## Der Lesetext
====

Klassisches Projektmanagement

Die klassischen Projektmanagement-Methoden entwickelten sich aus den frühen Versuchen, an großen Projekten zu arbeiten. Sie folgt dem Wasserfallmodell. In einem Wasserfallmodell ist die Entwicklung linear. Das Management-Team plant das gesamte Projekt und teilt es in verschiedene Phasen ein.

Sobald ein Team eine Phase abgeschlossen hat, geht es zur nächsten Phase über. Es ist eine starre Art der Software-Entwicklung. Auch wenn klassische Methoden, wie das Wasserfallmodell heutzutage weniger beliebt sind, werden sie immer noch verwendet. PRINCE2 (PRojects IN Controlled Environments) ist eine weiterentwickelte Version des klassischen Projektmanagement-Prozesses.

Agiles Projektmanagement

Der agile Projektmanagement-Ansatz konzentriert sich auf Teamarbeit und Kundenfeedback. Anstatt das Endprodukt von Anfang an zu definieren, wird ein eher iterativer Ansatz verfolgt. Die Kunden sind stärker in den gesamten Entwicklungsprozess eingebunden. Auf der Grundlage der Kundenmeinungen versuchen die Projektmanager, Ziele zu setzen und die Richtung zu ändern. Die Testphasen sind stärker in den Entwicklungsprozess eingebunden. Scrum und Kanban sind weit verbreitete agile Projektmanagement-Methoden.

Eine Gegenüberstellung von klassischen/traditionellen Projektmanagement-Methoden (Wasserfall) und agilen Methoden.
Eine Gegenüberstellung von klassischen/traditionellen Projektmanagement-Methoden (Wasserfall) und agilen Methoden.

====

## Bereitgestelltes Material
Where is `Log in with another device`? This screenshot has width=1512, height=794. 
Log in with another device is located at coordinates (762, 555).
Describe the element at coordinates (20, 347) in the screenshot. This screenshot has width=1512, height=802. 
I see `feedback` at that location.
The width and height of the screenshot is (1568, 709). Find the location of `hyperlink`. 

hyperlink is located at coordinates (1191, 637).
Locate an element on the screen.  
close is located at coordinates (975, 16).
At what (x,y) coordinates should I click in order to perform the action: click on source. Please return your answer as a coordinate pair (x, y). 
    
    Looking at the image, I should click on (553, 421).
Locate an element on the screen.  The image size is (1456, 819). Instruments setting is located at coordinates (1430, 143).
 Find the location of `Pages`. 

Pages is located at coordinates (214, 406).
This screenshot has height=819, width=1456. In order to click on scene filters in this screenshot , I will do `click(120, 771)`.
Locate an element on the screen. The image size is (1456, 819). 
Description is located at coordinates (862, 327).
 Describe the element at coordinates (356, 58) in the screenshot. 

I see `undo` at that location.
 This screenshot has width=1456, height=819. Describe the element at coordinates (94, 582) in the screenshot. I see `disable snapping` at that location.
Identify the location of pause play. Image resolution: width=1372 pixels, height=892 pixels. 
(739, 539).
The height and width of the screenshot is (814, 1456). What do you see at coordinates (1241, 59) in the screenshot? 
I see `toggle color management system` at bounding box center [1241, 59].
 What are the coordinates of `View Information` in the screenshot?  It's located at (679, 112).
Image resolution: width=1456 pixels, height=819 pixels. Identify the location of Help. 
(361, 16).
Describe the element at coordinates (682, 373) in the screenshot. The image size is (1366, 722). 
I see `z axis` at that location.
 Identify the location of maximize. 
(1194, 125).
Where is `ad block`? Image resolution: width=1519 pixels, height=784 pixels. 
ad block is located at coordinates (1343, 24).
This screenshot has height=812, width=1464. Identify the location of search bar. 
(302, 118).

====

## Deine Aufgaben
#1 Gib die Stelle im Lesetext von „Klassisches Projektmanagement“ bis „des klassischen Projektmanagement-Prozesses.“ wortgetreu wieder.
#2 Nenne alle Methoden und Modelle des Projektmanagements, die der Lesetext mit Namen anführt.
#3 Fasse den Absatz des Lesetextes, der mit „Der agile Projektmanagement-Ansatz“ beginnt, als Stichpunktliste mit seinen wichtigsten Aussagen zusammen.

## Die Lösungen
#1
Klassisches Projektmanagement

Die klassischen Projektmanagement-Methoden entwickelten sich aus den frühen Versuchen, an großen Projekten zu arbeiten. Sie folgt dem Wasserfallmodell. In einem Wasserfallmodell ist die Entwicklung linear. Das Management-Team plant das gesamte Projekt und teilt es in verschiedene Phasen ein.

Sobald ein Team eine Phase abgeschlossen hat, geht es zur nächsten Phase über. Es ist eine starre Art der Software-Entwicklung. Auch wenn klassische Methoden, wie das Wasserfallmodell heutzutage weniger beliebt sind, werden sie immer noch verwendet. PRINCE2 (PRojects IN Controlled Environments) ist eine weiterentwickelte Version des klassischen Projektmanagement-Prozesses.

#2 Wasserfallmodell, PRINCE2, Scrum, Kanban

#3
- Schwerpunkt auf Teamarbeit und Kundenfeedback
- Iteratives Vorgehen statt eines von Anfang an festgelegten Endprodukts
- Kunden sind stärker in den gesamten Entwicklungsprozess eingebunden
- Projektmanager setzen Ziele und ändern die Richtung anhand der Kundenmeinungen
- Testphasen sind stärker in die Entwicklung eingebunden
- Weit verbreitete Methoden: Scrum und Kanban